Why the Christian case against the Revolutionary War deserves better than mockery and neglect.
When a person dies, that person is usually forgotten as time advances. The Book of Exodus opens with the memorable saying: “Now there arose up a new king over Egypt, who did not know Joseph” (1:8, ESV). Let’s face it, when most of us are laid low by the sweeping of the dread sickle, the memory of our lives will be swallowed up by oblivion. The psalmist reminds us of this reality: “As for man, his days are like grass. … The wind passes over it, and it is gone, and its place knows it no more” (103:15–16, ESV).
The same can be true for ideas. Many ideas die with those who strove, fought, and suffered for them. This is usually the case for the people and ideas that were on the losing side of some great controversy. If later generations do not forget them outright, they at least tend to remember them as inevitable losers, in part because the victors have reduced them to caricature.

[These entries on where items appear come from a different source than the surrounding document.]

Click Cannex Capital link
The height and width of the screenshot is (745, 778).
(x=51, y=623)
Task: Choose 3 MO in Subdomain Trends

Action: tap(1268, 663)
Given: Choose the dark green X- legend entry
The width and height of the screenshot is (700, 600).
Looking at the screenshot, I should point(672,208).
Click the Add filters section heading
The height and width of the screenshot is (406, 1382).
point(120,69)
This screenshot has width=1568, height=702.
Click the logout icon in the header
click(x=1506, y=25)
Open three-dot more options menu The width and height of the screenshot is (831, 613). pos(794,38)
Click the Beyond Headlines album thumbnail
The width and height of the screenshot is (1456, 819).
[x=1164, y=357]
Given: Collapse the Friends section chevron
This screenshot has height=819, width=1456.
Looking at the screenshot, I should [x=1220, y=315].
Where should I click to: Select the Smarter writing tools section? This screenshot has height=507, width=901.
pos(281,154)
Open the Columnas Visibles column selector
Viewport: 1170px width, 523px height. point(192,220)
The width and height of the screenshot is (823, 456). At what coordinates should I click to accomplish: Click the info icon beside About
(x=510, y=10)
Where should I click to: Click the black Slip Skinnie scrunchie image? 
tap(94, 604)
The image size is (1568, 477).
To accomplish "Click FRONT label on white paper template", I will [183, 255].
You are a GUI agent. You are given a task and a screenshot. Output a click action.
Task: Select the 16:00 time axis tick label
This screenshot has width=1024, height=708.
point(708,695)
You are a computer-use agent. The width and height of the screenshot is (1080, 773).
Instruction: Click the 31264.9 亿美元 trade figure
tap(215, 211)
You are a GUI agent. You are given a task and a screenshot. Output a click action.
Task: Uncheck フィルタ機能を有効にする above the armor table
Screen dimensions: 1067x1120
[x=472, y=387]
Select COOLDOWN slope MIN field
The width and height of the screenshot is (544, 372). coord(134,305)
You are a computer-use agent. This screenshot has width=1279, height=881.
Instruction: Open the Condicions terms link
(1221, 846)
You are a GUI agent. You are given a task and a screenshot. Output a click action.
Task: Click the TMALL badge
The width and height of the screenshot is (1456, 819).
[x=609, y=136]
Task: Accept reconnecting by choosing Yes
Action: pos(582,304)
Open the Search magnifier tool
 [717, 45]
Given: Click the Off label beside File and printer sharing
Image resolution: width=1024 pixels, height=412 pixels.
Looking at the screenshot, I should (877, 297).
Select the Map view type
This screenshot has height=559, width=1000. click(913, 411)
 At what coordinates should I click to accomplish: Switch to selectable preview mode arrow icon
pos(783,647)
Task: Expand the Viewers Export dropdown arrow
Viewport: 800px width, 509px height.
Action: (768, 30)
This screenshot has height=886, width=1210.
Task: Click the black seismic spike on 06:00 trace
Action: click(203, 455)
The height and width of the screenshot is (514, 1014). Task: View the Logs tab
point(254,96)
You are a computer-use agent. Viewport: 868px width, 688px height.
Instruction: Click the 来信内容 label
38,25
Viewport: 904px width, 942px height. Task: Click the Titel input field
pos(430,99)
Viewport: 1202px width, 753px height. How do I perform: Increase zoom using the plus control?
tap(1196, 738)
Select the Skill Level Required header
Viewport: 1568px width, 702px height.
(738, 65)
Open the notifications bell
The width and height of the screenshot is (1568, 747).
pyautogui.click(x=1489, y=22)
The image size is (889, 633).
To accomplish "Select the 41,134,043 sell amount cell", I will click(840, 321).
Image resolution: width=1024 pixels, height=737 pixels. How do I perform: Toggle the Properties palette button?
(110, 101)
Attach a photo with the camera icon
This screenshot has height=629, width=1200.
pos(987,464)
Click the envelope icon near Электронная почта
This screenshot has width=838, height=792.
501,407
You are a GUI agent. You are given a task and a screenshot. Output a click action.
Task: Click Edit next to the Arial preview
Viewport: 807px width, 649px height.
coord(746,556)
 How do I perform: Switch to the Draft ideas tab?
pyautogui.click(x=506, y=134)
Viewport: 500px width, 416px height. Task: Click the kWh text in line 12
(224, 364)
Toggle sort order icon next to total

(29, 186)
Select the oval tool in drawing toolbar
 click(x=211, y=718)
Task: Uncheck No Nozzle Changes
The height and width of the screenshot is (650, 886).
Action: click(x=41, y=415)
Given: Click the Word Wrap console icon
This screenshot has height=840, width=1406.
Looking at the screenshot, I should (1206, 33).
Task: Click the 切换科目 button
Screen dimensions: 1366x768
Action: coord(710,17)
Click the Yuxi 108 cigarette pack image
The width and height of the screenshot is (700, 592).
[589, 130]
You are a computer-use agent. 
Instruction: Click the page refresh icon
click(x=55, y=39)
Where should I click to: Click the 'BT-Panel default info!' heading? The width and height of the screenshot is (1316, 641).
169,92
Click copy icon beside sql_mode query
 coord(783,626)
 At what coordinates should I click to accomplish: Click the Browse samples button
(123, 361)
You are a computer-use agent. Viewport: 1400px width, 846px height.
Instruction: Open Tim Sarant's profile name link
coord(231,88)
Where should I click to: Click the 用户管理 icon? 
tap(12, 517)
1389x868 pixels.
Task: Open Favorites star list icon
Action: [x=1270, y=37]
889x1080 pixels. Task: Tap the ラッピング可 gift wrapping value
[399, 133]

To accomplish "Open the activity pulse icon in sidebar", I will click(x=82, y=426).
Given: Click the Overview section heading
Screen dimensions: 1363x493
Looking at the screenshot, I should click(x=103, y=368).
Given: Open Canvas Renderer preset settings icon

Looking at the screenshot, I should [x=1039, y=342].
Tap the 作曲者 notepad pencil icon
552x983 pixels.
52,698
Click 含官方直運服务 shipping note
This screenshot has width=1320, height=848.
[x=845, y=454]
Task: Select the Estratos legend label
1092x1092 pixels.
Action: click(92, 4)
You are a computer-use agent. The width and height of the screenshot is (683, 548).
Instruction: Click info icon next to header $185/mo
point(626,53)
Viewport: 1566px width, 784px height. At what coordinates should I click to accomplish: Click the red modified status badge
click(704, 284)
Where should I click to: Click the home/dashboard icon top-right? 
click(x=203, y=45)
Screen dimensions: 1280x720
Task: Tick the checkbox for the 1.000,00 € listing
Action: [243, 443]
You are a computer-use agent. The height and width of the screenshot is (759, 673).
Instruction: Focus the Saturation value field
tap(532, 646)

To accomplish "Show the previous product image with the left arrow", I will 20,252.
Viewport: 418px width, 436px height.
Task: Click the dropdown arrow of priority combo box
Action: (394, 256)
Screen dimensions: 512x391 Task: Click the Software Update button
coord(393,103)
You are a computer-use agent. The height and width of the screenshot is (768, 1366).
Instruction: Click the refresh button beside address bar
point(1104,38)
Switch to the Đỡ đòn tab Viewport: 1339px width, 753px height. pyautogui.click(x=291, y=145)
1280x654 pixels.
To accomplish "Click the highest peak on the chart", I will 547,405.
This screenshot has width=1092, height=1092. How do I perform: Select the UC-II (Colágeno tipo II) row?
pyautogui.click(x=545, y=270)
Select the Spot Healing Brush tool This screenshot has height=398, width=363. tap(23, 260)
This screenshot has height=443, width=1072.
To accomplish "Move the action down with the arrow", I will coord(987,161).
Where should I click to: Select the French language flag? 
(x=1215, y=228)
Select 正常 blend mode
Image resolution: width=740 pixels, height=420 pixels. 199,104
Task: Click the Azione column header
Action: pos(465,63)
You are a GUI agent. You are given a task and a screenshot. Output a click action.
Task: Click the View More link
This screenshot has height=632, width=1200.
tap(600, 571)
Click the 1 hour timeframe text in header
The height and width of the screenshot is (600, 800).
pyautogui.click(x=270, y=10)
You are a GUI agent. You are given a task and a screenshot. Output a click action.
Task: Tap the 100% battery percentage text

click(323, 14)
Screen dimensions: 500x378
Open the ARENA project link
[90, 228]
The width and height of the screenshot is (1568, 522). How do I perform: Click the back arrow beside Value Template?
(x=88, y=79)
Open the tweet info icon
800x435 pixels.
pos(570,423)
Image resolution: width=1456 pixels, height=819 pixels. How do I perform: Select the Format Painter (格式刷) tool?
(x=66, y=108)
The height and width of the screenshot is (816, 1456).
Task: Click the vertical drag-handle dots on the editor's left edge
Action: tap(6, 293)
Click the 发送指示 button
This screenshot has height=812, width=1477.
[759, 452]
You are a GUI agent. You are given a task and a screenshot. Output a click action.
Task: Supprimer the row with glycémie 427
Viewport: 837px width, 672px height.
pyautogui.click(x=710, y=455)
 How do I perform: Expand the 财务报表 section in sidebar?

Both dynamics seem to be true of the individuals who remained loyal to the British crown during the American Revolution. The Loyalists and their ideas are unknown to many, if not most Americans. And if they are known, they are too often remembered in simplified and distorted ways.
The living owe something worthier to the dead than forgetfulness or, worse, their misconstruing or mockery. We owe them our empathy and even, as historian Beth Barton Schweiger has recently argued, our love. And loving the dead means laboring to tell the truth about them in all its complexity. In God against the Revolution, historian Gregg L. Frazer considers the Loyalist clergy and their arguments against American rebellion and independence, giving their viewpoint a careful, comprehensive, and fair treatment.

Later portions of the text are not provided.